Intervention de Marie-Noëlle Lienemann

Réunion du 6 novembre 2013 à 14h30
Économie sociale et solidaire — Discussion d'un projet de loi dans le texte de la commission

Photo de Marie-Noëlle LienemannMarie-Noëlle Lienemann :

Votre loi, monsieur le ministre, va faire date : elle représente une nouvelle étape et, vous l’avez dit, un changement d’échelle pour l’économie sociale et solidaire. Elle s’inscrit dans la lignée des lois de 1901 sur les associations, de 1947 sur les coopératives ou d’autres encore. Elle présente en effet l’énorme avantage d’être structurante, globale et de porter une vision d’avenir.

Le groupe socialiste attache une grande importance au fait que l’économie sociale et solidaire ne soit pas simplement considérée comme un supplément d’âme, comme une petite économie que l’on cultiverait tranquillement sous cloche. Selon nous, elle fait partie des trois grands piliers de l’économie contemporaine, de l’économie plurielle. À côté de l’économie classique des entreprises capitalistes et du service public – il existe encore –, l’économie solidaire forme ce que Jacques Delors appelait le « tiers secteur », un secteur coopératif, mutualiste, d’économie sociale. C’est pourquoi nous pensons que c’est en articulant ces trois piliers que nous pourrons développer une croissance créatrice d’emplois, répondre aux besoins de nos concitoyens et relever les défis énergétiques et écologiques.

L’économie sociale et solidaire revient souvent à la mode en temps de crise, parce qu’elle a fait la preuve de sa robustesse. À partir du moment où une partie des bénéfices sert d’abord à assurer la pérennité de l’entreprise, celle-ci résiste mieux. On la trouve donc plutôt attractive, mais, une fois que les choses vont mieux, on a tendance à considérer que, finalement, l’économie classique dite de marché doit à nouveau dominer.

Il est donc très important d’installer dans la durée, de manière forte et structurée, de nouveaux moyens juridiques et financiers pour assurer le développement de l’économie sociale et solidaire, tout en affirmant avec exigence les valeurs qui fondent sa légitimité. Deux dérives doivent cependant être évitées : d’un côté, la marginalisation, qui ferait de l’économie sociale et solidaire une économie à part, et, de l’autre, la banalisation, qui consisterait à dire que, face aux contraintes économiques sociales du marché – car on est quand même dans le secteur de la concurrence –, il faut parfois passer légèrement outre l’exigence de gouvernance démocratique ou d’autres éléments importants.
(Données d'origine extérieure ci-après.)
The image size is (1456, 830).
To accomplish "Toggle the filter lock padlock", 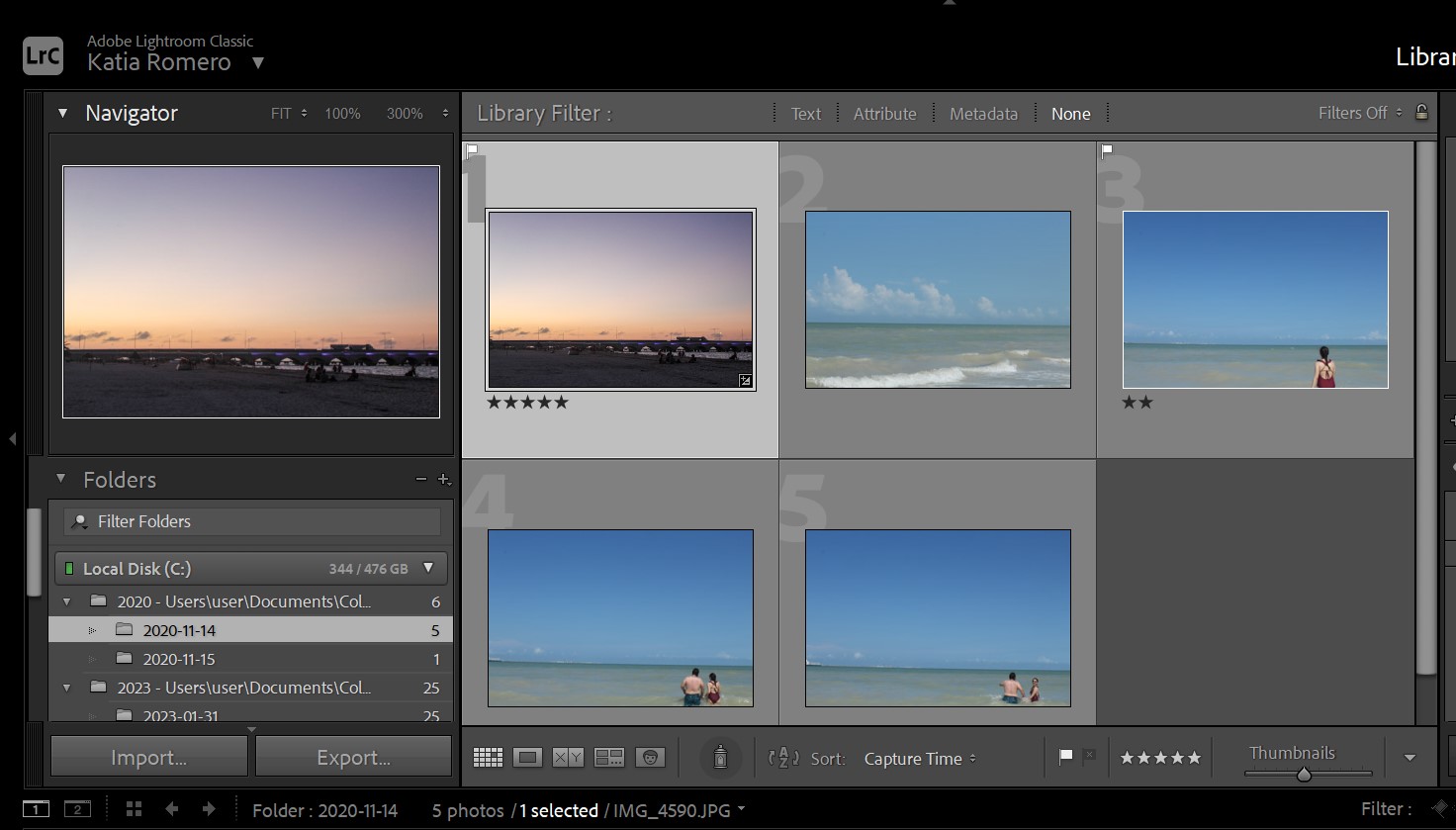I will [1421, 112].
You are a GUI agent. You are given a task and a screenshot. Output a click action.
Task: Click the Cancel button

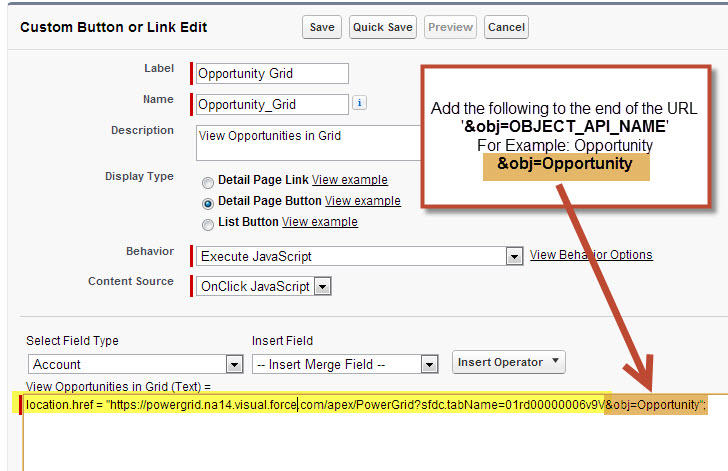tap(506, 28)
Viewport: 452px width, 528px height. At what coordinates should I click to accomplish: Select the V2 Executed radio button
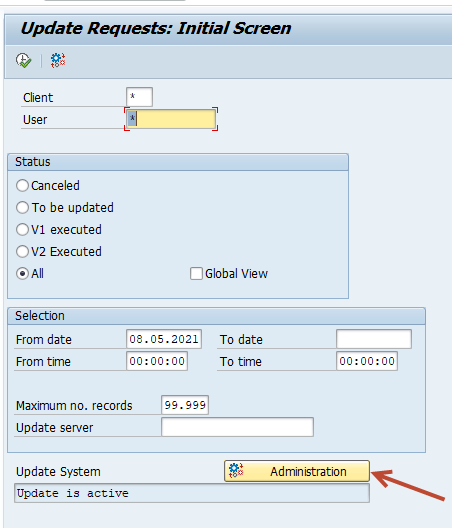(x=22, y=252)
Voilà pourquoi le projet de loi doit réaffirmer l’identité et le contour de l’économie sociale et solidaire, les exigences à son égard et les forces que l’on veut valoriser en son sein. Tel est l’objet de l’article 1er.

Au sein du groupe socialiste, nous sommes très attachés à la réaffirmation de l’importance du statut de l’économie sociale et solidaire, qui ne dit pas tout mais doit être consolidé. De ce point de vue, il convient de rappeler que l’économie sociale est composée de sociétés de personnes et non de sociétés de capitaux. Je ne redirai pas à quel point ce changement structurel est essentiel.

Nous sommes également très attachés à la démocratie : « un homme, une voix », dit-on un peu rapidement. L’économie sociale et solidaire est une économie plutôt pérenne et elle partage des objectifs communs souvent fortement liés à l’intérêt général. C’est en raison de l’existence de cette dynamique que l’agrément « entreprise solidaire d’utilité sociale » est fondamental.

Monsieur le ministre, vous avez eu raison de déposer ce texte sur le bureau du Sénat pour son examen en première lecture. Le développement de l’économie sociale et solidaire est de plus en plus lié à un ancrage territorial.

À une époque où tout est mondialisé, où nos entreprises se délocalisent si facilement, où notre production industrielle est si vulnérable, il est très important de compter dans notre tissu économique des entreprises qui, parce qu’elles associent les salariés et sont liées à des initiatives locales, auront à cœur de produire dans les territoires, pour eux et en lien avec eux.